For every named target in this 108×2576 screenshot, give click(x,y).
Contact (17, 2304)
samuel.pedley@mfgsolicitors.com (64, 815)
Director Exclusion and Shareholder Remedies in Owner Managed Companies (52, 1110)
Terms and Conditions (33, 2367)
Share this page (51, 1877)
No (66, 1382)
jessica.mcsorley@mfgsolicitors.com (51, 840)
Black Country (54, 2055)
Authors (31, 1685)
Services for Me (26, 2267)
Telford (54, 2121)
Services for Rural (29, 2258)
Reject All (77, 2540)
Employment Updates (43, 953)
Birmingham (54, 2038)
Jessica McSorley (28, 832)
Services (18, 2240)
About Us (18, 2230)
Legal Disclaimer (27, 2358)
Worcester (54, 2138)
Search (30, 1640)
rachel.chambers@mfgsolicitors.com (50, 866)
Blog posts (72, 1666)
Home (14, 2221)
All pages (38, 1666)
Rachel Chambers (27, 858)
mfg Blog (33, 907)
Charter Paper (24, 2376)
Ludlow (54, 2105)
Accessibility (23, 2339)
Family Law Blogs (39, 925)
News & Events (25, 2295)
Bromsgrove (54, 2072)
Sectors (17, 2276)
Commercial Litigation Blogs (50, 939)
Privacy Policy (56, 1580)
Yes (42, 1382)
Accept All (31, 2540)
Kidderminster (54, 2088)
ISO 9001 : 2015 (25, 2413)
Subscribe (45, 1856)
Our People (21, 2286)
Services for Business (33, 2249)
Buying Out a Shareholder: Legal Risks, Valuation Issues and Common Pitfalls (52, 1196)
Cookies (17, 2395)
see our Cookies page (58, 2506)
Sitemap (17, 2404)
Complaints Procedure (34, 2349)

◇ ◇ ◇ ◇ ◇

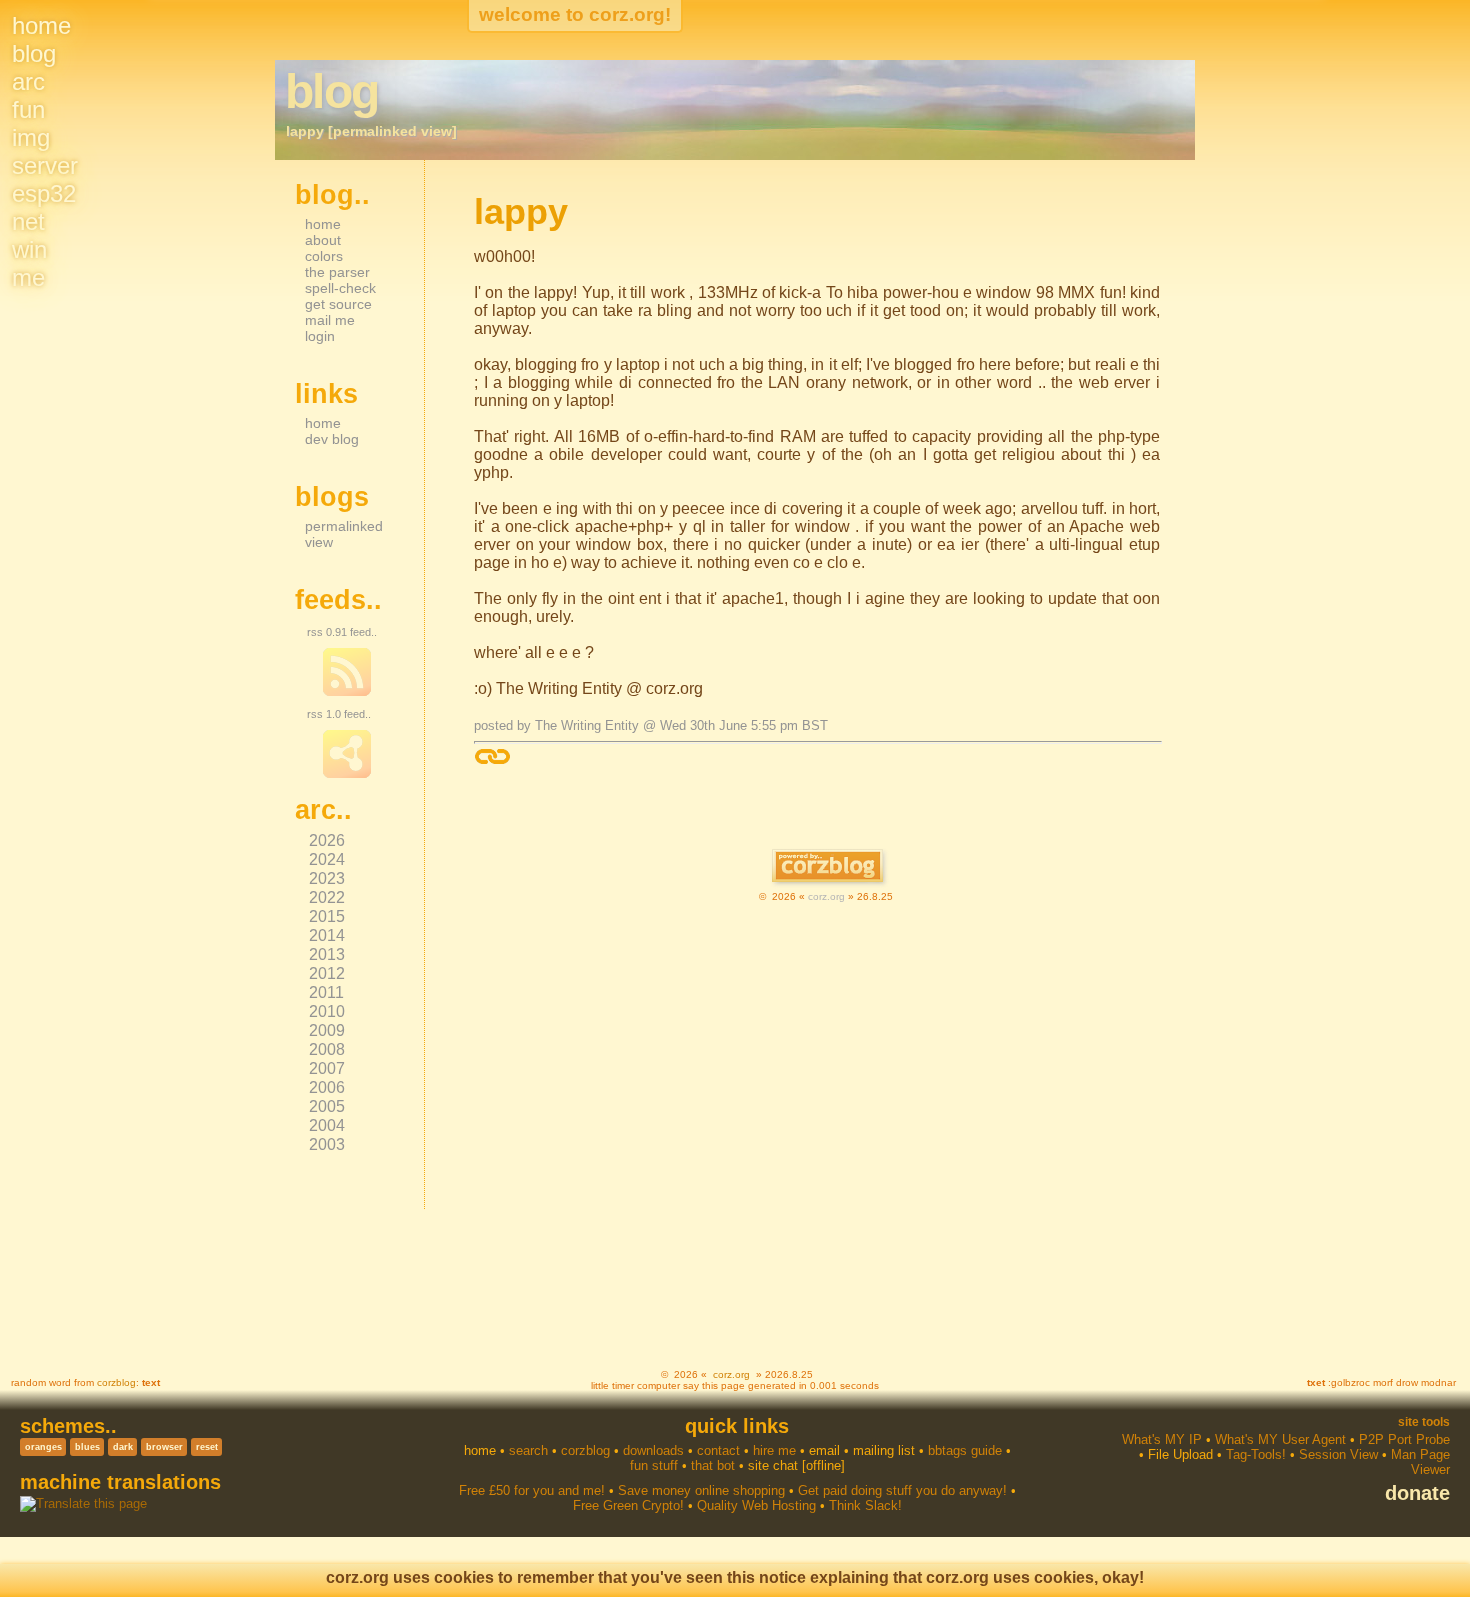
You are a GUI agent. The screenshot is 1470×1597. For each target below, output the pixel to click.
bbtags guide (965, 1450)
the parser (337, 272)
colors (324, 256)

◇ ◇ ◇ ◇ ◇

## ACTION ITEM
Given the records above, return exactly the lines starting at the line containing "For every named" and ending at the line containing "Kidderminster (54, 2088)", including both.

## RESPONSE
For every named target in this 108×2576 screenshot, give click(x,y).
Contact (17, 2304)
samuel.pedley@mfgsolicitors.com (64, 815)
Director Exclusion and Shareholder Remedies in Owner Managed Companies (52, 1110)
Terms and Conditions (33, 2367)
Share this page (51, 1877)
No (66, 1382)
jessica.mcsorley@mfgsolicitors.com (51, 840)
Black Country (54, 2055)
Authors (31, 1685)
Services for Me (26, 2267)
Telford (54, 2121)
Services for Rural (29, 2258)
Reject All (77, 2540)
Employment Updates (43, 953)
Birmingham (54, 2038)
Jessica McSorley (28, 832)
Services (18, 2240)
About Us (18, 2230)
Legal Disclaimer (27, 2358)
Worcester (54, 2138)
Search (30, 1640)
rachel.chambers@mfgsolicitors.com (50, 866)
Blog posts (72, 1666)
Home (14, 2221)
All pages (38, 1666)
Rachel Chambers (27, 858)
mfg Blog (33, 907)
Charter Paper (24, 2376)
Ludlow (54, 2105)
Accessibility (23, 2339)
Family Law Blogs (39, 925)
News & Events (25, 2295)
Bromsgrove (54, 2072)
Sectors (17, 2276)
Commercial Litigation Blogs (50, 939)
Privacy Policy (56, 1580)
Yes (42, 1382)
Accept All (31, 2540)
Kidderminster (54, 2088)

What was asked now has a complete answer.